Salió de la clase contigua a la mía. ¿En serio estábamos tan cerca y no me había dado cuenta? Era muy… normal, no tenía nada de especial, en apariencia. Sonreía, le acompañaban varias chicas, creo que a algunas las había visto con la mánager del equipo de atletismo. Fui el capitán el año pasado. Su tono dulce, sus gestos ligeramente afeminados. No era mi tipo. Pasó por mi lado, no lo miré. Pensé que pasaríamos hombro con hombro, pero que no volvería a clavar su mirada en la mía. No nos conocíamos. No sabíamos nada el uno del otro.

Pero, ah, ¿no lo he dicho ya? La primavera trae desgracias a mi vida.
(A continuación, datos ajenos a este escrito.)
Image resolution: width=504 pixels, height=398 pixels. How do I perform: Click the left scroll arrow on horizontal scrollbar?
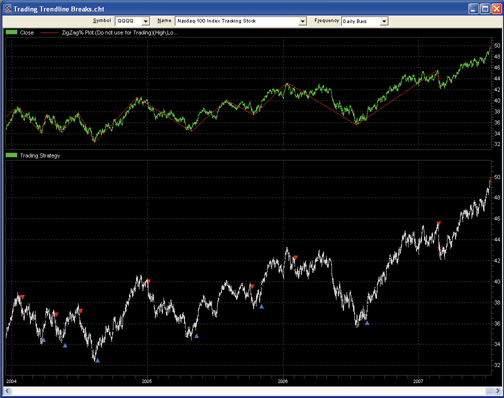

Sus ojos se pasearon por mi pecho y cayeron en los míos. Eran como la gravedad, me hicieron chocar contra partes de mí que creía inexistentes. Esas que nunca mostraba a nadie. Supe que él las había visto. Lo supe, no sé por qué.

-Pegajoso. -Susurró, y nadie lo oyó, solo yo.

En Hokkaido, los temporales de primavera causaron inundaciones. En Kyoto la tierra olía a algo desgastado, la lluvia la había desprendido de sus seguros agarres. La primavera es traicionera, pero eso es algo que no sabe todo el mundo, solo yo, quizás. Lo he advertido ya muchas veces.

Estornudé, llevado por la sorpresa. Él siguió su camino, pero mi mundo se paralizó. Algo me dijo que a partir de entonces, todo cambiaría para siempre. Solo que no sabía hasta que punto.